Ao apresentar as informações estatísticas, Miriam realçou a importância de se ponderar o aumento dos números considerando algumas variáveis: “Deve-se ter em conta, de todo modo, que o aumento de registros de casos de violência sexual não revela necessariamente o aumento de casos dessa violência. Isso porque, inclusive pelo trabalho já bem organizado da rede social de Ceilândia, a violência sexual tem sido “desnaturalizada”. Ou seja, atos violentos antes tidos como ‘normais’ ou aceitáveis, a partir da conscientização das vítimas, passam a ser mais noticiados também. Os relatos são trazidos aos órgãos públicos: a criança ou a adolescente que conta para a mãe ou para a professora sobre o abuso sofrido; a mulher que passa a denunciar a violência em casa; a mudança da lei com relação à tipificação mais ampla do crime de estupro também tem efeitos diferentes nessa incidência. uma família e a sociedade se envolvem mais com o problema que é de todos. Além disso, temos hoje mais ações educativas nesse sentido: aulas, palestras, informação. Assim, mais registros não significam exatamente mais fatos ocorridos”, ressalva Miriam.

 “ A força do hábito”: a cultura do estupro 

encontro para enfrentamento da violência sexual em Ceilândia A psicóloga Fernanda Falcomes, chefe do Núcleo de Estudos e Programas na Atenção e Vigilância, da Secretaria de Saúde do DF, alertou para o fato de que a cultura do estupro, que propicia o desrespeito às mulheres e as torna as maiores vítimas da violência sexual, frequentemente começa na educação: “O menino precisa entender que o ‘não’ da menina não é um ‘charme’ para ela dizer sim. Para a mulher adulta essa já é uma situação muito difícil. E quando o adulto violenta uma menina? O ‘não’ é insuficiente nesse combate. É preciso de uma retaguarda fortalecida para essa proteção. Sobretudo quando é necessário se combater isso dentro de uma casa”, afirma a psicóloga. Paulo Farias, articulador social do Centro Salesiano do Adolescente Trabalhador e integrante da rede social de Ceilândia, concorda: “A cultura de estupro é para ser combatida muito além do campo profissional e por uma rede social; é um combate que se inicia com a educação, em casa, com a educação, com o filho, o sobrinho, o irmão.”

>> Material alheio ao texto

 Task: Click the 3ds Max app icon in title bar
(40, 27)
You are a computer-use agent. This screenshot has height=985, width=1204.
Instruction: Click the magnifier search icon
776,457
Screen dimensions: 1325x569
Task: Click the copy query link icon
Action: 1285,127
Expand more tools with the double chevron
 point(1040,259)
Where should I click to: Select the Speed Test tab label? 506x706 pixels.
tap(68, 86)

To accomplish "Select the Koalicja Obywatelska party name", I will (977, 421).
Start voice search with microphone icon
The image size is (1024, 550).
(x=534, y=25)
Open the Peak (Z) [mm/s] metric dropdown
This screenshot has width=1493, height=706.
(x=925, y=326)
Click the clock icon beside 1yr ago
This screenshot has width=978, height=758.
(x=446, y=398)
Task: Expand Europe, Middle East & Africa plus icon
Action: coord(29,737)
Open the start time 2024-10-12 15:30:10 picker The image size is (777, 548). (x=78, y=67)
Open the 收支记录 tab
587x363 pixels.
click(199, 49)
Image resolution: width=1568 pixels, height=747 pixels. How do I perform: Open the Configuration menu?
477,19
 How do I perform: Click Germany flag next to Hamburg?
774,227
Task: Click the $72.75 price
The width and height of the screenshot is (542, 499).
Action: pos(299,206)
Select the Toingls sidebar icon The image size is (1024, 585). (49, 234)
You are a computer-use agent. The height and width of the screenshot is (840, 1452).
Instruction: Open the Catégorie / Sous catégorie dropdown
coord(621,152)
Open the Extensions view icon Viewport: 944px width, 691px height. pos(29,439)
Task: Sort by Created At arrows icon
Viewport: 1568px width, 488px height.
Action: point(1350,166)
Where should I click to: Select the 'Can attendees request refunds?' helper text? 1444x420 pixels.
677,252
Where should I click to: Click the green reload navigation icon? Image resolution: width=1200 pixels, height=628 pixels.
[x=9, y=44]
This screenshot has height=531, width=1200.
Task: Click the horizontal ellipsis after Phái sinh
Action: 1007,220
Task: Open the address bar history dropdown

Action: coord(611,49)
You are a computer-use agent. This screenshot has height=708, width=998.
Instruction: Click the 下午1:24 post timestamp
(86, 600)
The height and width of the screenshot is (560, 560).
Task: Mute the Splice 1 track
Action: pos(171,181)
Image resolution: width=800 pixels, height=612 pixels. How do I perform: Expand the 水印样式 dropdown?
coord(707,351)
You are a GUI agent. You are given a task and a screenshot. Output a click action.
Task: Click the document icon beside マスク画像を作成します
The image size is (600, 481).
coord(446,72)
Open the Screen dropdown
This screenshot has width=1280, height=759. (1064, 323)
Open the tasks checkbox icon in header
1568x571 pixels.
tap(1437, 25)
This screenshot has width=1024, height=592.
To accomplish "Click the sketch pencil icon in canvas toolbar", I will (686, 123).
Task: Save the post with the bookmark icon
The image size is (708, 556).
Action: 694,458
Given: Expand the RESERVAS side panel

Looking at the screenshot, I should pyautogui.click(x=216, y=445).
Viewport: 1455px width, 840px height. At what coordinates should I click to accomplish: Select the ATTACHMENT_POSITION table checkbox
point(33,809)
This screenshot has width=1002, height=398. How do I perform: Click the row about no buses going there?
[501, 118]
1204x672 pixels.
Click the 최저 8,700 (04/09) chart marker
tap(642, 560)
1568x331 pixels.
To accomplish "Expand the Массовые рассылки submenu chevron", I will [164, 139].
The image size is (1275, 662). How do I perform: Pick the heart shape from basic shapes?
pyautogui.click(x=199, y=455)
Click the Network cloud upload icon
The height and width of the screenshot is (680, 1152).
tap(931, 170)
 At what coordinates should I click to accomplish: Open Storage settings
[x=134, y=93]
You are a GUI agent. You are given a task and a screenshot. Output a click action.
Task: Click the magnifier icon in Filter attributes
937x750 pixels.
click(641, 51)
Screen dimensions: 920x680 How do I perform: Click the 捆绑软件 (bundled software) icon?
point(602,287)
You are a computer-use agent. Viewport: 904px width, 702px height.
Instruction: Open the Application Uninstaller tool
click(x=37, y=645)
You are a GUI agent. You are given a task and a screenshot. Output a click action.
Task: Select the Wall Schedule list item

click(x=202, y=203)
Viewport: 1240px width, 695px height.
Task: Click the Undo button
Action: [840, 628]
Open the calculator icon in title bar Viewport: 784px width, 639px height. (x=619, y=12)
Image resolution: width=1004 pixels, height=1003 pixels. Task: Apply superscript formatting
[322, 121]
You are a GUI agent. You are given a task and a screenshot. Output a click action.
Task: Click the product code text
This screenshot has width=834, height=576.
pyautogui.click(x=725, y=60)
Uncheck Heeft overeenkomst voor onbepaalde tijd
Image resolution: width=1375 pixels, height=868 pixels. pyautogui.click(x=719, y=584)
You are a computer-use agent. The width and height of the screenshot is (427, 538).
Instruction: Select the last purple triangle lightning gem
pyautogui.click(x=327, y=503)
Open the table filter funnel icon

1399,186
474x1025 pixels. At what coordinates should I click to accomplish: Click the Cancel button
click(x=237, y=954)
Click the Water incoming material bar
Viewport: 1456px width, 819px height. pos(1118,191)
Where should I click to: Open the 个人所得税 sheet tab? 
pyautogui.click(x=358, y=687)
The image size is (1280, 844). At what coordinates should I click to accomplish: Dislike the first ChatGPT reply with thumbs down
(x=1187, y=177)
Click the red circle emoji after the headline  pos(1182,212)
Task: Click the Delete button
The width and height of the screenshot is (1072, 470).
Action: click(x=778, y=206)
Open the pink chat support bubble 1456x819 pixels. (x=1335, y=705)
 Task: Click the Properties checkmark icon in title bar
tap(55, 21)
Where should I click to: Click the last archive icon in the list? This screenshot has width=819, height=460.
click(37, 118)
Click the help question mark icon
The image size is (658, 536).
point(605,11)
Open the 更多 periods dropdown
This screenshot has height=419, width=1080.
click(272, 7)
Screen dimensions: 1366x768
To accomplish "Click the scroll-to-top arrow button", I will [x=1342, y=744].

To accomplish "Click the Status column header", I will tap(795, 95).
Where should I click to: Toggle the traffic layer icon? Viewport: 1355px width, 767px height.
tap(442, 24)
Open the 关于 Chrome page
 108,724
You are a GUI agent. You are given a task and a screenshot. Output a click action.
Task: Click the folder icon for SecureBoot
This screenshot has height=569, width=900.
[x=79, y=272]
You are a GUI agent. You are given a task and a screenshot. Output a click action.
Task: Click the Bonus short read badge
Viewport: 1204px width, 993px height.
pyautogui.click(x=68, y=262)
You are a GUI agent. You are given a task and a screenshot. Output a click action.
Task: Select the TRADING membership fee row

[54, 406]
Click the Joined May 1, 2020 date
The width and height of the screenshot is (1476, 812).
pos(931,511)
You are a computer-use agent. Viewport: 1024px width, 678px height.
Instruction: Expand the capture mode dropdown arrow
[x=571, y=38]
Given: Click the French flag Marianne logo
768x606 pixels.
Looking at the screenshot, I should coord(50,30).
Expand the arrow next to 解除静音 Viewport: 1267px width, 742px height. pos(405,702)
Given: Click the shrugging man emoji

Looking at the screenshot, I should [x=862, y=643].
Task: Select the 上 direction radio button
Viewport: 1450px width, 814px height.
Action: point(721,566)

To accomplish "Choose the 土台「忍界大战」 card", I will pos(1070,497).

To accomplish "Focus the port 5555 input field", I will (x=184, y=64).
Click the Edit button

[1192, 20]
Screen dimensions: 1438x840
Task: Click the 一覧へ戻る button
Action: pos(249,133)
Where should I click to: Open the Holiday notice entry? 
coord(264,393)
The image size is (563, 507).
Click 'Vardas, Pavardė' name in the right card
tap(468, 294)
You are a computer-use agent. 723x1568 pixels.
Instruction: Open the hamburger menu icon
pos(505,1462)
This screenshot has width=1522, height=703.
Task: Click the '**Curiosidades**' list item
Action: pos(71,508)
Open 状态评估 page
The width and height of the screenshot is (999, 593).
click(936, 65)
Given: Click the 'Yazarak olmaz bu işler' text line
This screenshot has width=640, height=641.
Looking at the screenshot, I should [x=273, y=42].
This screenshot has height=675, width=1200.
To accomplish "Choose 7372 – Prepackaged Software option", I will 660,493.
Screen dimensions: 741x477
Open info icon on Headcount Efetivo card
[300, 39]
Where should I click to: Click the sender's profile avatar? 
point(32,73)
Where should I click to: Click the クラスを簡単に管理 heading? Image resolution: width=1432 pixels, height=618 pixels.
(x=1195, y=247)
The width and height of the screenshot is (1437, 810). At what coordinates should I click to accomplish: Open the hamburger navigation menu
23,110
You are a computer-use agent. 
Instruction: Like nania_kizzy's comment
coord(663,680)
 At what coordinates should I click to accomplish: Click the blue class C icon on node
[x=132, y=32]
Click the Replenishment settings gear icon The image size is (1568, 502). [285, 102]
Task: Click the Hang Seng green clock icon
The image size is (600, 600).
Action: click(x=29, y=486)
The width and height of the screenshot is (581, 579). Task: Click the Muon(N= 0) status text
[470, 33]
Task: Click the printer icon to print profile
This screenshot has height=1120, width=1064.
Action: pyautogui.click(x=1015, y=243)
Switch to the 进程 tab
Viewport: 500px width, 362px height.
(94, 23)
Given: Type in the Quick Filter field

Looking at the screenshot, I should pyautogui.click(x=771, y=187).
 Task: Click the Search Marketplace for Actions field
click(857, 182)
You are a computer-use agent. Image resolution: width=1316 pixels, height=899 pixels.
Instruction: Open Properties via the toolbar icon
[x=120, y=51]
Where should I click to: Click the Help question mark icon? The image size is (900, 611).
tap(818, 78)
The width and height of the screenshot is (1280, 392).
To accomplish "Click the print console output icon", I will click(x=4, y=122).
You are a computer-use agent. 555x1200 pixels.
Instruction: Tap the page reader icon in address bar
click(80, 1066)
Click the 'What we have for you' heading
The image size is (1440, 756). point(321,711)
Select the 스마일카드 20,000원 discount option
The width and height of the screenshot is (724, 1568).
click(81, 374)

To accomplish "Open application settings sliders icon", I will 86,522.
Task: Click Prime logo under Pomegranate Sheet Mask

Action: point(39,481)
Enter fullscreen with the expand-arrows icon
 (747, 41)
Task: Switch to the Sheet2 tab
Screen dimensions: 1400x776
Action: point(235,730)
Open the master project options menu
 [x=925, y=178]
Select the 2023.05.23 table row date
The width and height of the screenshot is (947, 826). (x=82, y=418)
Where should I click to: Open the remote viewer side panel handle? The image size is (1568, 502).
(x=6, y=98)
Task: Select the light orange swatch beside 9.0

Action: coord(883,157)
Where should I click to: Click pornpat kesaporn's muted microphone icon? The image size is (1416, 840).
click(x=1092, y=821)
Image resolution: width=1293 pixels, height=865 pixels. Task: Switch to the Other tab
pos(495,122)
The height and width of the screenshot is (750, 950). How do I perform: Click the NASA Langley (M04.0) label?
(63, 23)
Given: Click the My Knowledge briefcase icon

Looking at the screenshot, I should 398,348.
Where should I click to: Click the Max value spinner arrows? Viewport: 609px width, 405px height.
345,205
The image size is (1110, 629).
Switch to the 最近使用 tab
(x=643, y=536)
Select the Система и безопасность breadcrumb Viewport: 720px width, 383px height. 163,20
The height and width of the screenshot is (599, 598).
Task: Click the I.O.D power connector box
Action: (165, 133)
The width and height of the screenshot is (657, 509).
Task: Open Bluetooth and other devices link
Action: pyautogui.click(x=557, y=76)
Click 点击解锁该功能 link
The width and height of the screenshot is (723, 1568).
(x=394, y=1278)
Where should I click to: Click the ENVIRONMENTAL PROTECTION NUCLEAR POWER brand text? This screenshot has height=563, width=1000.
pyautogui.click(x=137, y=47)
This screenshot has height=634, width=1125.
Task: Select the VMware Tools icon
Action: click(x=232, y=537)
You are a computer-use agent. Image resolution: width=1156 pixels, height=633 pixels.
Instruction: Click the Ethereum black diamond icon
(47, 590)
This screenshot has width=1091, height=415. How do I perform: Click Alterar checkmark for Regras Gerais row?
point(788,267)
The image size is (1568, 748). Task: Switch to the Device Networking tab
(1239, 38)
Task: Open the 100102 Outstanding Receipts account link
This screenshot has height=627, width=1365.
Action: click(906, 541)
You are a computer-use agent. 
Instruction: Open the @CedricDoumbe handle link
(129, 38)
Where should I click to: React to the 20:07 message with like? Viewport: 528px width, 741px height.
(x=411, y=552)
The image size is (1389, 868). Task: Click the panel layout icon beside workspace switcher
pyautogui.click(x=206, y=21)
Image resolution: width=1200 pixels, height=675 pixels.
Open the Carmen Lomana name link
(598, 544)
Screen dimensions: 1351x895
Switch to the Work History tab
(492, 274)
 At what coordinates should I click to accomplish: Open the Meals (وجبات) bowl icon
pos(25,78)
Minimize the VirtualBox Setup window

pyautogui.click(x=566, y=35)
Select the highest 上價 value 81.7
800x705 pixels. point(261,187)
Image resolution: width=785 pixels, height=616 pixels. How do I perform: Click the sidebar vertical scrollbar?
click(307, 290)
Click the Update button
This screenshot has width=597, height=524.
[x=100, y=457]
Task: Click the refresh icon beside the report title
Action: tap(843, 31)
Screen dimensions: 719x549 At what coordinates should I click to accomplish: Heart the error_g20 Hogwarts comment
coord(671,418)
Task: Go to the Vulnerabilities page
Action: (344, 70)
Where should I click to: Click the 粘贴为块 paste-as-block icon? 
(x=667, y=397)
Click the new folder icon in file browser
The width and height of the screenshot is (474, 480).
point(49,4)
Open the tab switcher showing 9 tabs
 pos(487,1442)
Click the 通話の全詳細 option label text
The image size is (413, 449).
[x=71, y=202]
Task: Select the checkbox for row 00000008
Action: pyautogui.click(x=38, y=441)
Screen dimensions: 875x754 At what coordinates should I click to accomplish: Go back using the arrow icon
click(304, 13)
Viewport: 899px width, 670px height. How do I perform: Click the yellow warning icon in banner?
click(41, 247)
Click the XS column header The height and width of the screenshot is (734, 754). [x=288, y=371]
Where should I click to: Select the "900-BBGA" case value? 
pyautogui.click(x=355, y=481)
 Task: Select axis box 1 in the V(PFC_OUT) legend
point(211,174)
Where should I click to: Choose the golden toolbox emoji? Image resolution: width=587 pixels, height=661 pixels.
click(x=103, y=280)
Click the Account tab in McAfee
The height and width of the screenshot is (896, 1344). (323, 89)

Selma Aparecida Costa é conselheira tutelar em Ceilândia e também esteve presente à reunião no PJC. Selma relatou casos de atendimento do Conselho, especialmente em regiões rurais, onde comumente o autor da violência compõe o cenário familiar e a violência se perpetua entre mães, irmãs e filhas, em clima de silêncio e opressão: “Os Conselhos Tutelares vivem hoje a aflição de não conseguir acompanhar e fazer o que é preciso. Somos a porta de entrada de muitas denúncias, e as demandas são muitas. Um grupo de trabalho assinado pelo governo nesse enfrentamento é essencial. Se não houver, por exemplo, uma boa preparação dos policiais, na abordagem desses casos mulheres e crianças acabam sendo revitimizadas”, adverte Selma.

O agente comunitário Jhony Felipe Barbosa mostrou-se otimista com a inciativa: “Como agente e morador de Ceilândia, acredito que é necessário multiplicar o acesso à informação, fomentar discussões acerca de temas relacionados à sexualidade e combater a naturalização da violência em nossos discursos. Há tabus em nossa sociedade, a influência da mídia na opinião pública, padrões a ser desconstruídos. Precisamos acreditar nas políticas públicas lutar juntos. O PJC e a comunidade se somam a elas. Ações bem articuladas entre as instituições fazem o invisível tornar-se visível e esse trabalho, mais fácil.”

Antes de finalizarem a reunião, as representantes do GDF colheram dos presentes, por questionário, informações, ideias e propostas para análise mais detalhada para a elaboração de ações e estratégias de enfrentamento à violência sexual contra crianças, adolescentes e mulheres. O planejamento é levar os dados coletados para sistematização e, a partir de então, definir-se um plano operativo e a geração de um cronograma de realização, a ser desenvolvida pela rede. O novo encontro já está programado para agosto. Após, haverá a implantação do plano e um período de acompanhamento. A comissão, então, partindo da experiência em Ceilândia, estenderá a ação no enfrentamento à violência sexual para outras regiões administrativas do DF.